| What is needed |
All lines in the data that hold the word "computer" need copying.

==== Records for this task

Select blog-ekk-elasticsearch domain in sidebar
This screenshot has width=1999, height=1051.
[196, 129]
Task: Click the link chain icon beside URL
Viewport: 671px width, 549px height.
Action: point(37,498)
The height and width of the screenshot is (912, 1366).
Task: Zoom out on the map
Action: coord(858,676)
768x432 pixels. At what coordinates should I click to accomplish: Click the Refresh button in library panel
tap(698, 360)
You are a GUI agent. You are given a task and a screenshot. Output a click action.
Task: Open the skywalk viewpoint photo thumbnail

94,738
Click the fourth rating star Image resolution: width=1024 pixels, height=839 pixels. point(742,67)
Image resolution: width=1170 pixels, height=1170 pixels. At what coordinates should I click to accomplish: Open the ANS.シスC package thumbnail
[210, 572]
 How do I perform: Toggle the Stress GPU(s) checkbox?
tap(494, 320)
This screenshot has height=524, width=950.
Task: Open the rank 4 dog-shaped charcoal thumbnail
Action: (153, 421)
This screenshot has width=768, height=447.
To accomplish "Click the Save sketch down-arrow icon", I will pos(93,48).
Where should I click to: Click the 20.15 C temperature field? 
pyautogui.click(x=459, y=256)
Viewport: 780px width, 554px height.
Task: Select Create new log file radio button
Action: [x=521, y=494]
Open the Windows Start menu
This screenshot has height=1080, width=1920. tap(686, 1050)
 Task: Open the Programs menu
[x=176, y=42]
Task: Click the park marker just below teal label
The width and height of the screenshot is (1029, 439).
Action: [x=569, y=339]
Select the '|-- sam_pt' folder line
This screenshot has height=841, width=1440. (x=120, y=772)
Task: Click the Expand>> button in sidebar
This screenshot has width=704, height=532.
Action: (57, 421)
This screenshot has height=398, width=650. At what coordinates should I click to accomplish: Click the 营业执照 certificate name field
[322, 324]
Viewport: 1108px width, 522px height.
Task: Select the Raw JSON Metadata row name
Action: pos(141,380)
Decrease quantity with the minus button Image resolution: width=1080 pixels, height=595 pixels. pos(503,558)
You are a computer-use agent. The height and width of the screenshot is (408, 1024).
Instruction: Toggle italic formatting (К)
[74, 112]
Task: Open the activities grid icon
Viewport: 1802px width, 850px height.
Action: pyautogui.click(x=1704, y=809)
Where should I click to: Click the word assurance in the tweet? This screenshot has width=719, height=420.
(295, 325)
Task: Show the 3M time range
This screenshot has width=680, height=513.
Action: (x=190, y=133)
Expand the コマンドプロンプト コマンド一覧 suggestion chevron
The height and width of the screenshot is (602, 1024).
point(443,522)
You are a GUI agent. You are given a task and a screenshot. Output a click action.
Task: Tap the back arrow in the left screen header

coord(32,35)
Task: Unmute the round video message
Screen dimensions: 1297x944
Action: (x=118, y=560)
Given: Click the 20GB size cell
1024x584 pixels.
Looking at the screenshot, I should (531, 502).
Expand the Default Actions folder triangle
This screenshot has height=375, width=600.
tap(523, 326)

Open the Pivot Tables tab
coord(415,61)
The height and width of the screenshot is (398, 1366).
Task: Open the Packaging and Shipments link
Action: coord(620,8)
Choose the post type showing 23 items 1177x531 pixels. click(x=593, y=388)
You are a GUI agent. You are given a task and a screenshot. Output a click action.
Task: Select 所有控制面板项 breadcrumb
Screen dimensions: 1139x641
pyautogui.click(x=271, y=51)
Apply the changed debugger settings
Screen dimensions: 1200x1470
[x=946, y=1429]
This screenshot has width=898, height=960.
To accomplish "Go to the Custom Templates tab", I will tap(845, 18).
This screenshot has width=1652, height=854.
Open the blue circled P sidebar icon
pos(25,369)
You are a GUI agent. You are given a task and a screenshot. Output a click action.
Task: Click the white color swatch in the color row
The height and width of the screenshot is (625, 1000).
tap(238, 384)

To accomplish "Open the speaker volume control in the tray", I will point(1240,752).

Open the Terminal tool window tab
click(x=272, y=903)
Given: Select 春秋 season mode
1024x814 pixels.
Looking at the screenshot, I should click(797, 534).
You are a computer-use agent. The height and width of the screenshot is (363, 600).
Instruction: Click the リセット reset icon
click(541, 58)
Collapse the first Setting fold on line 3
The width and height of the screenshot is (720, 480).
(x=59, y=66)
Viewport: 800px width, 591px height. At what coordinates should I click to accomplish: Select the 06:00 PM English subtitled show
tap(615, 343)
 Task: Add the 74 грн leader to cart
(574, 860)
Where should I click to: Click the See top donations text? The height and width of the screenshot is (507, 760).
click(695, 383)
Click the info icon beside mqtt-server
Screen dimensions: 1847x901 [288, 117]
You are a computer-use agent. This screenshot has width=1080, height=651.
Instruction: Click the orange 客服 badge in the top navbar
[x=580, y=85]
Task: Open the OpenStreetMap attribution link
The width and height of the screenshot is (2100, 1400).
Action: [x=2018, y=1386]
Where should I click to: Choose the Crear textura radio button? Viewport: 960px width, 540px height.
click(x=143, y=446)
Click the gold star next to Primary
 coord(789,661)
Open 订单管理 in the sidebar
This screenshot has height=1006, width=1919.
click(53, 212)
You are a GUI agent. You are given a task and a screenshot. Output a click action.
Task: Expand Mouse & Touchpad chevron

========

| Result |
You are a computer-use agent. The height and width of the screenshot is (408, 1024).
You are a computer-use agent. The height and width of the screenshot is (363, 600).
You are a computer-use agent. This screenshot has width=1080, height=651.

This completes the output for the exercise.